■ Exercise instructions
An exact copy of the entries is needed, with every line included.

*** Data for analysis ***

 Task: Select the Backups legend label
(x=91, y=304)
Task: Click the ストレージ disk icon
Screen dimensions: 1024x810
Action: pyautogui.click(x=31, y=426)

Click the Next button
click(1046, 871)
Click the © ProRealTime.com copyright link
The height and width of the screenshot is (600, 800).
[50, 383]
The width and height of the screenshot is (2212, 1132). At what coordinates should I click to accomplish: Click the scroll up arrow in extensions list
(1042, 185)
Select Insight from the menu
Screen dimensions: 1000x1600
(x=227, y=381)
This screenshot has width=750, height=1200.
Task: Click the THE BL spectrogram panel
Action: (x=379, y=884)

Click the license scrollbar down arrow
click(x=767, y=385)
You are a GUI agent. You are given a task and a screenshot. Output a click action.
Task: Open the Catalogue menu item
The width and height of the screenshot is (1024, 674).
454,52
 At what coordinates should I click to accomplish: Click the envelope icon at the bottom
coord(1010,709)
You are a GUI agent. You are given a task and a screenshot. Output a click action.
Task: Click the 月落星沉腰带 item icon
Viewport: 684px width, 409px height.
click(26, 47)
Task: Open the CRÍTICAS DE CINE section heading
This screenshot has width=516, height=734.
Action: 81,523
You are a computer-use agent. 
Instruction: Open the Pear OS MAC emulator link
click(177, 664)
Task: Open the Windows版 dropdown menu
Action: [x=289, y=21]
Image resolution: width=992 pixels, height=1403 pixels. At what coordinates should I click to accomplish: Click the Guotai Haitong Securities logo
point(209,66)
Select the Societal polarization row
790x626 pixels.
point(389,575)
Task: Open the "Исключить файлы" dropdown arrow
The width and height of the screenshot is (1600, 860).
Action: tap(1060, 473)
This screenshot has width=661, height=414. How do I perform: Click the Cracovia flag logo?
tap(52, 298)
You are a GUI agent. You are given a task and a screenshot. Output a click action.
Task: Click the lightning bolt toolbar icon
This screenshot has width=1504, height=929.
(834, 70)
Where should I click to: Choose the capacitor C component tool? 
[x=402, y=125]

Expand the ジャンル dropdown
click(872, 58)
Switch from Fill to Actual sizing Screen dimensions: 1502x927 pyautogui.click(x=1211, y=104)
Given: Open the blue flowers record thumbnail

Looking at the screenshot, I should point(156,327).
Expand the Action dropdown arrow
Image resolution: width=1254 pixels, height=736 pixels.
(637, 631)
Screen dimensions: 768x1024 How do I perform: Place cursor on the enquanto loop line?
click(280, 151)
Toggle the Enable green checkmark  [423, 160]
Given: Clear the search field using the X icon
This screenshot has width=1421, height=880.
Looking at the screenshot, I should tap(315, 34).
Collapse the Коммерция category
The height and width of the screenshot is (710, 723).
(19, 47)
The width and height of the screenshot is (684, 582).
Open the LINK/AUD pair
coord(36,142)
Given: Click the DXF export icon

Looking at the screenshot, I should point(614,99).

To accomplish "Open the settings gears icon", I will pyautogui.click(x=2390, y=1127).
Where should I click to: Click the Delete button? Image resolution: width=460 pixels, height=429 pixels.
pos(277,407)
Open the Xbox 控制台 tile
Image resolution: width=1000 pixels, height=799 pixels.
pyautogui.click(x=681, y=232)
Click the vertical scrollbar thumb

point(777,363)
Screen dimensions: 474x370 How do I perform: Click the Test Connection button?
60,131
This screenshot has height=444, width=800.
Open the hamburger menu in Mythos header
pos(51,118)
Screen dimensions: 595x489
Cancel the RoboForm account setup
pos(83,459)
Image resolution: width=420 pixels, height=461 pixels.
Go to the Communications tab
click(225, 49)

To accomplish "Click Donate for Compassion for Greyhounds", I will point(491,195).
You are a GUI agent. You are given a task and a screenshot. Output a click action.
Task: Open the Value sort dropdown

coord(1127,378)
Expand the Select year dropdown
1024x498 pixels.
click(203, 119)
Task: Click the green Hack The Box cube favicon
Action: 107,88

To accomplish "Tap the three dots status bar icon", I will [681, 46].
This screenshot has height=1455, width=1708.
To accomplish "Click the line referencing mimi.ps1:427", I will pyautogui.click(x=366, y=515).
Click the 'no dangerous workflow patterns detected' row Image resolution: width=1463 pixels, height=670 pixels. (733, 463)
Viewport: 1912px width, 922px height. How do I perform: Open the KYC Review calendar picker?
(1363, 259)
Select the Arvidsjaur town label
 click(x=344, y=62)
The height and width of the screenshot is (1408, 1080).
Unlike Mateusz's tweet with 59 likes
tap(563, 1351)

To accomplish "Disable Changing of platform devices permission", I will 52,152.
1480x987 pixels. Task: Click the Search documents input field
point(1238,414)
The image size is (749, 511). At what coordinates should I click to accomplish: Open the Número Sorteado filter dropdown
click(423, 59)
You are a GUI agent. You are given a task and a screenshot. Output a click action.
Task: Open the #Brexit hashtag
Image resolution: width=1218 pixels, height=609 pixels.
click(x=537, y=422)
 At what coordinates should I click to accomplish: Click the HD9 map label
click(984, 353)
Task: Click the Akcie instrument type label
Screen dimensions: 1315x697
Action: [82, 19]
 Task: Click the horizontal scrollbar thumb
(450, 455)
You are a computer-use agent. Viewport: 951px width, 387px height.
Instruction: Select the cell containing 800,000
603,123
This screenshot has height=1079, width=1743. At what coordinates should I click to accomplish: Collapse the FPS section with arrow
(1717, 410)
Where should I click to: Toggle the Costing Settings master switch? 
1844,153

*** End of Data for analysis ***

■ Finished exercise
 Task: Select the Backups legend label
(x=91, y=304)
Task: Click the ストレージ disk icon
Screen dimensions: 1024x810
Action: pyautogui.click(x=31, y=426)

Click the Next button
click(1046, 871)
Click the © ProRealTime.com copyright link
The height and width of the screenshot is (600, 800).
[50, 383]
The width and height of the screenshot is (2212, 1132). At what coordinates should I click to accomplish: Click the scroll up arrow in extensions list
(1042, 185)
Select Insight from the menu
Screen dimensions: 1000x1600
(x=227, y=381)
This screenshot has width=750, height=1200.
Task: Click the THE BL spectrogram panel
Action: (x=379, y=884)

Click the license scrollbar down arrow
click(x=767, y=385)
You are a GUI agent. You are given a task and a screenshot. Output a click action.
Task: Open the Catalogue menu item
The width and height of the screenshot is (1024, 674).
454,52
 At what coordinates should I click to accomplish: Click the envelope icon at the bottom
coord(1010,709)
You are a GUI agent. You are given a task and a screenshot. Output a click action.
Task: Click the 月落星沉腰带 item icon
Viewport: 684px width, 409px height.
click(26, 47)
Task: Open the CRÍTICAS DE CINE section heading
This screenshot has width=516, height=734.
Action: 81,523
You are a computer-use agent. 
Instruction: Open the Pear OS MAC emulator link
click(177, 664)
Task: Open the Windows版 dropdown menu
Action: [x=289, y=21]
Image resolution: width=992 pixels, height=1403 pixels. At what coordinates should I click to accomplish: Click the Guotai Haitong Securities logo
point(209,66)
Select the Societal polarization row
790x626 pixels.
point(389,575)
Task: Open the "Исключить файлы" dropdown arrow
The width and height of the screenshot is (1600, 860).
Action: tap(1060, 473)
This screenshot has width=661, height=414. How do I perform: Click the Cracovia flag logo?
tap(52, 298)
You are a GUI agent. You are given a task and a screenshot. Output a click action.
Task: Click the lightning bolt toolbar icon
This screenshot has width=1504, height=929.
(834, 70)
Where should I click to: Choose the capacitor C component tool? 
[x=402, y=125]

Expand the ジャンル dropdown
click(872, 58)
Switch from Fill to Actual sizing Screen dimensions: 1502x927 pyautogui.click(x=1211, y=104)
Given: Open the blue flowers record thumbnail

Looking at the screenshot, I should point(156,327).
Expand the Action dropdown arrow
Image resolution: width=1254 pixels, height=736 pixels.
(637, 631)
Screen dimensions: 768x1024 How do I perform: Place cursor on the enquanto loop line?
click(280, 151)
Toggle the Enable green checkmark  [423, 160]
Given: Clear the search field using the X icon
This screenshot has width=1421, height=880.
Looking at the screenshot, I should tap(315, 34).
Collapse the Коммерция category
The height and width of the screenshot is (710, 723).
(19, 47)
The width and height of the screenshot is (684, 582).
Open the LINK/AUD pair
coord(36,142)
Given: Click the DXF export icon

Looking at the screenshot, I should point(614,99).

To accomplish "Open the settings gears icon", I will pyautogui.click(x=2390, y=1127).
Where should I click to: Click the Delete button? Image resolution: width=460 pixels, height=429 pixels.
pos(277,407)
Open the Xbox 控制台 tile
Image resolution: width=1000 pixels, height=799 pixels.
pyautogui.click(x=681, y=232)
Click the vertical scrollbar thumb

point(777,363)
Screen dimensions: 474x370 How do I perform: Click the Test Connection button?
60,131
This screenshot has height=444, width=800.
Open the hamburger menu in Mythos header
pos(51,118)
Screen dimensions: 595x489
Cancel the RoboForm account setup
pos(83,459)
Image resolution: width=420 pixels, height=461 pixels.
Go to the Communications tab
click(225, 49)

To accomplish "Click Donate for Compassion for Greyhounds", I will point(491,195).
You are a GUI agent. You are given a task and a screenshot. Output a click action.
Task: Open the Value sort dropdown

coord(1127,378)
Expand the Select year dropdown
1024x498 pixels.
click(203, 119)
Task: Click the green Hack The Box cube favicon
Action: 107,88

To accomplish "Tap the three dots status bar icon", I will [681, 46].
This screenshot has height=1455, width=1708.
To accomplish "Click the line referencing mimi.ps1:427", I will pyautogui.click(x=366, y=515).
Click the 'no dangerous workflow patterns detected' row Image resolution: width=1463 pixels, height=670 pixels. (733, 463)
Viewport: 1912px width, 922px height. How do I perform: Open the KYC Review calendar picker?
(1363, 259)
Select the Arvidsjaur town label
 click(x=344, y=62)
The height and width of the screenshot is (1408, 1080).
Unlike Mateusz's tweet with 59 likes
tap(563, 1351)

To accomplish "Disable Changing of platform devices permission", I will 52,152.
1480x987 pixels. Task: Click the Search documents input field
point(1238,414)
The image size is (749, 511). At what coordinates should I click to accomplish: Open the Número Sorteado filter dropdown
click(423, 59)
You are a GUI agent. You are given a task and a screenshot. Output a click action.
Task: Open the #Brexit hashtag
Image resolution: width=1218 pixels, height=609 pixels.
click(x=537, y=422)
 At what coordinates should I click to accomplish: Click the HD9 map label
click(984, 353)
Task: Click the Akcie instrument type label
Screen dimensions: 1315x697
Action: [82, 19]
 Task: Click the horizontal scrollbar thumb
(450, 455)
You are a computer-use agent. Viewport: 951px width, 387px height.
Instruction: Select the cell containing 800,000
603,123
This screenshot has height=1079, width=1743. At what coordinates should I click to accomplish: Collapse the FPS section with arrow
(1717, 410)
Where should I click to: Toggle the Costing Settings master switch? 
1844,153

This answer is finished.